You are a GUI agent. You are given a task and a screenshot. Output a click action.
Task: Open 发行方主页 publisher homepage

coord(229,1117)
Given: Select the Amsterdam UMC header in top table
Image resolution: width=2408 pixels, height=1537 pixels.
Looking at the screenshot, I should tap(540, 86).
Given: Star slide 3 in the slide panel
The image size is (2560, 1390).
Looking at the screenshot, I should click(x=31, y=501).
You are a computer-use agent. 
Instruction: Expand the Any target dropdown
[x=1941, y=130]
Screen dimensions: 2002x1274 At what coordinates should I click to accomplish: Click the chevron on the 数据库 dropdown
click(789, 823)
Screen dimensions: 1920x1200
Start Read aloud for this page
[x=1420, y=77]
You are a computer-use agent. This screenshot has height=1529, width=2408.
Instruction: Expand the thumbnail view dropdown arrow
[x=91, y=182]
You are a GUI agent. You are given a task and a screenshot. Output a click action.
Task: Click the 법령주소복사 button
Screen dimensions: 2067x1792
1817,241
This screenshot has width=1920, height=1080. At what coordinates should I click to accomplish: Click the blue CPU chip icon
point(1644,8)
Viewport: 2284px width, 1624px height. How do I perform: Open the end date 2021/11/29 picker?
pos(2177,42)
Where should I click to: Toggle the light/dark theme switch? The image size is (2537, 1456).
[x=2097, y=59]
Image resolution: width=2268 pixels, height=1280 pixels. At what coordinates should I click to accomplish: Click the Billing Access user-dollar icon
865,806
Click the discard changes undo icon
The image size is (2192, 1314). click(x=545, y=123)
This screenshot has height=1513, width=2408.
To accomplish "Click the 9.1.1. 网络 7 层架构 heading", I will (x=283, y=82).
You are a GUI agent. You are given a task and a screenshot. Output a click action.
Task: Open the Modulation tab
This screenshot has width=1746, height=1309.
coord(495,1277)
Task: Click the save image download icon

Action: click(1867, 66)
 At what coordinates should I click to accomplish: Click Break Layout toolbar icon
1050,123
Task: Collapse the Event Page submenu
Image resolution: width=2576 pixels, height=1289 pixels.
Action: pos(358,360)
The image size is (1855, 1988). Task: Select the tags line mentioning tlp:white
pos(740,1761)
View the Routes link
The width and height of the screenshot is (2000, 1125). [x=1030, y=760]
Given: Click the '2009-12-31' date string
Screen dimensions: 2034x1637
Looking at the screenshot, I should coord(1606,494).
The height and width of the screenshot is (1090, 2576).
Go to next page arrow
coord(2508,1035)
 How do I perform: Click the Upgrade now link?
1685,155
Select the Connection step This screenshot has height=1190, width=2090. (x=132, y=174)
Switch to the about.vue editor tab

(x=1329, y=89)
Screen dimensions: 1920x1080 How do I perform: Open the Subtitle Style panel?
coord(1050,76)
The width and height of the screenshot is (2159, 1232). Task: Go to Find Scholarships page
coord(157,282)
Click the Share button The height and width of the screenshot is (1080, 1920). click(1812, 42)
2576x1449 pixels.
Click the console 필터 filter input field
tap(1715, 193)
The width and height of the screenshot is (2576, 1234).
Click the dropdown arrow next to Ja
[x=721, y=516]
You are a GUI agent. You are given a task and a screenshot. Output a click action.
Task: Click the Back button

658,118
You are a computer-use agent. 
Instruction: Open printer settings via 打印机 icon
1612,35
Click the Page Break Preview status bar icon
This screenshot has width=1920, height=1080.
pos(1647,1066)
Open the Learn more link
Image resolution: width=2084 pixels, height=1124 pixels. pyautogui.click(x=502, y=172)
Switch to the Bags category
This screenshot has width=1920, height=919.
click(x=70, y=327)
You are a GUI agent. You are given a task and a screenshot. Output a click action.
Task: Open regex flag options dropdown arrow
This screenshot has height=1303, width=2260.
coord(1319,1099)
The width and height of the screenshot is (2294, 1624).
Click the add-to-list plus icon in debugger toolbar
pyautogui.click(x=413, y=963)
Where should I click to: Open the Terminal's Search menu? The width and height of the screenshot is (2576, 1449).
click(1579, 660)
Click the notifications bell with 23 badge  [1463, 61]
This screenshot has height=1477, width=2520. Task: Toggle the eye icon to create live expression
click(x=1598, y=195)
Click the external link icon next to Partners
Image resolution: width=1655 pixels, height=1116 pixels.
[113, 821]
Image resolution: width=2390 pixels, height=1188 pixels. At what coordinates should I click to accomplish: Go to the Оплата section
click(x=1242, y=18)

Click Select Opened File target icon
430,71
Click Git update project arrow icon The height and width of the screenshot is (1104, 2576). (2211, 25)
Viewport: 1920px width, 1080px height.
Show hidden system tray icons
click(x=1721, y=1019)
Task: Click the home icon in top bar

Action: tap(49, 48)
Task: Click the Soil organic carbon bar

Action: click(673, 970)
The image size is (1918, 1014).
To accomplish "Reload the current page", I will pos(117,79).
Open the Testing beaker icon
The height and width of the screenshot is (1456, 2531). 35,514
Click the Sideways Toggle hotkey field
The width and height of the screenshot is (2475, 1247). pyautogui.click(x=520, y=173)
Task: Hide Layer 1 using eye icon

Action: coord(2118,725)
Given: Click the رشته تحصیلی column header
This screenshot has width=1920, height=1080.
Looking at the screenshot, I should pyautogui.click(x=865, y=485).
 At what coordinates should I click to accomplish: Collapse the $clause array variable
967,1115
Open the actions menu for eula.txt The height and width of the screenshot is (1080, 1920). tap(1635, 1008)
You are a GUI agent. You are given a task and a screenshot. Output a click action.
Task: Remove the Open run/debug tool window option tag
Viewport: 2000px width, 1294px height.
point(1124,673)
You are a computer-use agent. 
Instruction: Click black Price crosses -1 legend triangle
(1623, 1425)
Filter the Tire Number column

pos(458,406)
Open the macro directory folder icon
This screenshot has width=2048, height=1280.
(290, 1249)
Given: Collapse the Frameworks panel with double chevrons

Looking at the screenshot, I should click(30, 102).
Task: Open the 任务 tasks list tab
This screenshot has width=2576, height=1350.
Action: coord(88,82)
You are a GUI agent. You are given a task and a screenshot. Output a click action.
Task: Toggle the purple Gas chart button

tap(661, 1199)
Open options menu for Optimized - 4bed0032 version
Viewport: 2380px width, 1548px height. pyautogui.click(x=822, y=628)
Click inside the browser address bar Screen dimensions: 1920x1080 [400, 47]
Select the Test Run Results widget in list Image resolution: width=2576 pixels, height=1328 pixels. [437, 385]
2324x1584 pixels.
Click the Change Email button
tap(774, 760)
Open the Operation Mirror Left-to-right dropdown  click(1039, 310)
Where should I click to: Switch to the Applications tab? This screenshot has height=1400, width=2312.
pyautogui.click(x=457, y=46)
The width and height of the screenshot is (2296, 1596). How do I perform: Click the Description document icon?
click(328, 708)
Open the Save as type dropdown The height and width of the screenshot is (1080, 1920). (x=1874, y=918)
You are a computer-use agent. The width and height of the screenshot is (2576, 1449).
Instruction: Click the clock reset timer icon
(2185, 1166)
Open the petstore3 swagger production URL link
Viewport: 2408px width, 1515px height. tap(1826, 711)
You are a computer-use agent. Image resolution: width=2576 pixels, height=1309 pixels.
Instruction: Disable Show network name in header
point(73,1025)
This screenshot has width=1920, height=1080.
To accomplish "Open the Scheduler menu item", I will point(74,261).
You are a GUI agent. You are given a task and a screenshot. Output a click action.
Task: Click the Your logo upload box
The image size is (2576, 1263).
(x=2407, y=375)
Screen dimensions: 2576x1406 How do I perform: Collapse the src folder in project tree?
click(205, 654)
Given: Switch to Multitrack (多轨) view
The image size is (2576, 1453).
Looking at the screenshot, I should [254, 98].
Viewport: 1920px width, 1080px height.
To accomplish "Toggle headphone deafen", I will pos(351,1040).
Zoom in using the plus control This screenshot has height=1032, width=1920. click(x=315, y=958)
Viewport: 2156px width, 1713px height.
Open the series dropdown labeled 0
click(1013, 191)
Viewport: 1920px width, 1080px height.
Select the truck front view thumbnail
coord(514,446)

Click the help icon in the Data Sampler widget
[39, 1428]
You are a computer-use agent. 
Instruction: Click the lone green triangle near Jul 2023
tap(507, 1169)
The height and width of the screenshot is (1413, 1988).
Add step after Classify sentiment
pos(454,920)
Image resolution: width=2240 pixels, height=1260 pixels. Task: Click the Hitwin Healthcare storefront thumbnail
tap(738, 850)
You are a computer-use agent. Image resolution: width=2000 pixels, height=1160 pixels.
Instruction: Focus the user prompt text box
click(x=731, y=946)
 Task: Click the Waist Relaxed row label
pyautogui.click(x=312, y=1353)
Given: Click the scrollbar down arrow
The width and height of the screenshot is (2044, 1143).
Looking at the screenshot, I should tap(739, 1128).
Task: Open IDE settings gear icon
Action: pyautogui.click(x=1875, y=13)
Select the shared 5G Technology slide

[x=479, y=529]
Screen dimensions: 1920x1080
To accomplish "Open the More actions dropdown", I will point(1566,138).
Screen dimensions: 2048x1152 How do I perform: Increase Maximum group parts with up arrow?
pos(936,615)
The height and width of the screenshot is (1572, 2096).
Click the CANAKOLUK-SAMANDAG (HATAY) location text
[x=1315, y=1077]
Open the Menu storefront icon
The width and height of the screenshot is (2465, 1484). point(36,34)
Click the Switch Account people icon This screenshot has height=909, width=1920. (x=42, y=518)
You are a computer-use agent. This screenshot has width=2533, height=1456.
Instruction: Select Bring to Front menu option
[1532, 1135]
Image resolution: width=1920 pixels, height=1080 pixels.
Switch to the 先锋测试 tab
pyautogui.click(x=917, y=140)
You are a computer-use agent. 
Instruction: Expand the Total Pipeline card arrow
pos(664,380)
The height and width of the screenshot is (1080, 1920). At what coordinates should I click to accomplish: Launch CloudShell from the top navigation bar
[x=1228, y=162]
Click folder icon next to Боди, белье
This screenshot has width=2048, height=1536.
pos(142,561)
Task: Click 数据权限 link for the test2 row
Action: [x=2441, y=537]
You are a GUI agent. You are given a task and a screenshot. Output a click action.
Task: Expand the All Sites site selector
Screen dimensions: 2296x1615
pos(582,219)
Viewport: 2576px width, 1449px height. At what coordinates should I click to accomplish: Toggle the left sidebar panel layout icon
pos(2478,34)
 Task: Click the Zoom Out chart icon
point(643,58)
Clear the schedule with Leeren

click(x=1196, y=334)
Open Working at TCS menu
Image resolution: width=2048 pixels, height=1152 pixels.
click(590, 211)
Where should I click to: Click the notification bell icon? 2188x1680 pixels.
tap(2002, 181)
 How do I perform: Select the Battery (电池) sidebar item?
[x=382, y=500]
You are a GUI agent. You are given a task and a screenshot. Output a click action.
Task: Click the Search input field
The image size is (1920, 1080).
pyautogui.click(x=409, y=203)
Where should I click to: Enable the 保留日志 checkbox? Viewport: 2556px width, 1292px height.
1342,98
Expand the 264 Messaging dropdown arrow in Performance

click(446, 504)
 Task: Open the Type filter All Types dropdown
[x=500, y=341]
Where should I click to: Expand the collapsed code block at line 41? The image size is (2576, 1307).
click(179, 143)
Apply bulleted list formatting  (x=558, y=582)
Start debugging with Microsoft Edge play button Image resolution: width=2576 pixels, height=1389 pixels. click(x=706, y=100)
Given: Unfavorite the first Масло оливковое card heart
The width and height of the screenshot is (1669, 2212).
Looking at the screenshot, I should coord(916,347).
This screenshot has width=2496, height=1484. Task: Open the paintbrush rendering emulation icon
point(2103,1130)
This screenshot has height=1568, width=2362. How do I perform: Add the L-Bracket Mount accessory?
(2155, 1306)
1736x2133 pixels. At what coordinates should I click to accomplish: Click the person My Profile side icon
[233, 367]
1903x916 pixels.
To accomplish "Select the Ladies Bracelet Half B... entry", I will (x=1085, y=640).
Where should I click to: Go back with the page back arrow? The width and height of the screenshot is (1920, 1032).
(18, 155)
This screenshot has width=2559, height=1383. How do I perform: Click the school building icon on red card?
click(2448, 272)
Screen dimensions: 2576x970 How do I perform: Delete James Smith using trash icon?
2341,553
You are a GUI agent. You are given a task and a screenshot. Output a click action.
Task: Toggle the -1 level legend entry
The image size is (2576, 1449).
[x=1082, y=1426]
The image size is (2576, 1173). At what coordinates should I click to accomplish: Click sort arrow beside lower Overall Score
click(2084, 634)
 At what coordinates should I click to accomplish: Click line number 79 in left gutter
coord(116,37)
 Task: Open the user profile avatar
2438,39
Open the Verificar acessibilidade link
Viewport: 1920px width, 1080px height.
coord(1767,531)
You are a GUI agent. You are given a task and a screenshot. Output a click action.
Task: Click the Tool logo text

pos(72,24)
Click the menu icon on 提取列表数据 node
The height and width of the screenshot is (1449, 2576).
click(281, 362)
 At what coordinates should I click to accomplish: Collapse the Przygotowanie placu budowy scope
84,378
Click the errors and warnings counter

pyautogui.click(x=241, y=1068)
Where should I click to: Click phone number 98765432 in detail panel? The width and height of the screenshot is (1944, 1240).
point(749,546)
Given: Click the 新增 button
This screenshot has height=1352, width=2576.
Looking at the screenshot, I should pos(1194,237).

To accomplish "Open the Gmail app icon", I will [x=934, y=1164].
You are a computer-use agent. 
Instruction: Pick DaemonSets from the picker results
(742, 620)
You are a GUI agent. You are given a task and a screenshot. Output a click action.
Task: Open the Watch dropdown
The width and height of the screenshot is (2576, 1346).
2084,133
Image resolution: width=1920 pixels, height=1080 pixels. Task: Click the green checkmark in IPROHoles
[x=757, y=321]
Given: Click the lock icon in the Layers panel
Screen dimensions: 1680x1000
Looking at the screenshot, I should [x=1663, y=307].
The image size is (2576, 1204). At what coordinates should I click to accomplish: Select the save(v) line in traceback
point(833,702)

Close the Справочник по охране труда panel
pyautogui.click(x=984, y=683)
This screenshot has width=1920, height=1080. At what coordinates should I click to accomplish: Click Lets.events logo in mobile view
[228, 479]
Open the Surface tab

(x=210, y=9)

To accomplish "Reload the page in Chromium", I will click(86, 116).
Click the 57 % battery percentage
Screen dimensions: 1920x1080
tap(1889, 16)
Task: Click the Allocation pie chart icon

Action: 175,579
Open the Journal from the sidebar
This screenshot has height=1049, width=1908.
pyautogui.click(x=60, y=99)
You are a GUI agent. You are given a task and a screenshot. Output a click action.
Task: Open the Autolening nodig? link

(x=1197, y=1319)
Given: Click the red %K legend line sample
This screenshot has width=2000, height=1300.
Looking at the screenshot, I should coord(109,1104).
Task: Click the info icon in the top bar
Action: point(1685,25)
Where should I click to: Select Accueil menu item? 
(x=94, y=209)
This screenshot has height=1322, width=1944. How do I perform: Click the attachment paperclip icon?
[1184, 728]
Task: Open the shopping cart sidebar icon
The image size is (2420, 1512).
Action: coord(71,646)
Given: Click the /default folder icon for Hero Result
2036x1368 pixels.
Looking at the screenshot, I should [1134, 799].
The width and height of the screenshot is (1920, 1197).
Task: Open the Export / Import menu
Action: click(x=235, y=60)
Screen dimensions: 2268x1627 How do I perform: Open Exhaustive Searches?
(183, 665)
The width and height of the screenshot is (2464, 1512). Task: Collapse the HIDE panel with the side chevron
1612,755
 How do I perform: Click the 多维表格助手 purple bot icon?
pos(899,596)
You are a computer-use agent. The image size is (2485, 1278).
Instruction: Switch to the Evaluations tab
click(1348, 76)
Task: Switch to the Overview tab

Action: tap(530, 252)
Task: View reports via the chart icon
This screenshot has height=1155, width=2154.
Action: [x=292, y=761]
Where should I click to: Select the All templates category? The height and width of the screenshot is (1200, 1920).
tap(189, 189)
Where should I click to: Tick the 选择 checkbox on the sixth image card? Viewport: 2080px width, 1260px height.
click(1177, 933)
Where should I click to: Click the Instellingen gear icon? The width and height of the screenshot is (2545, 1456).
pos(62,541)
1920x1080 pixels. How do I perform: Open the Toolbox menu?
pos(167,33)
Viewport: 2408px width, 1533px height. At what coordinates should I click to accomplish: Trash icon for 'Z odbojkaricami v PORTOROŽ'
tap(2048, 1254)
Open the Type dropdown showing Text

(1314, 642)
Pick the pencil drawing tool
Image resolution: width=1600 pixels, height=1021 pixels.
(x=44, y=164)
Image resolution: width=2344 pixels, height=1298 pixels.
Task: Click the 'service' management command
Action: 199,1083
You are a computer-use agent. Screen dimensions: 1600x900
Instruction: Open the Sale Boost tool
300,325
····················
**What you should do:** Go through the data and copy every line that includes "Reload".

**Answer box:**
To accomplish "Reload the current page", I will pos(117,79).
To accomplish "Reload the page in Chromium", I will click(86, 116).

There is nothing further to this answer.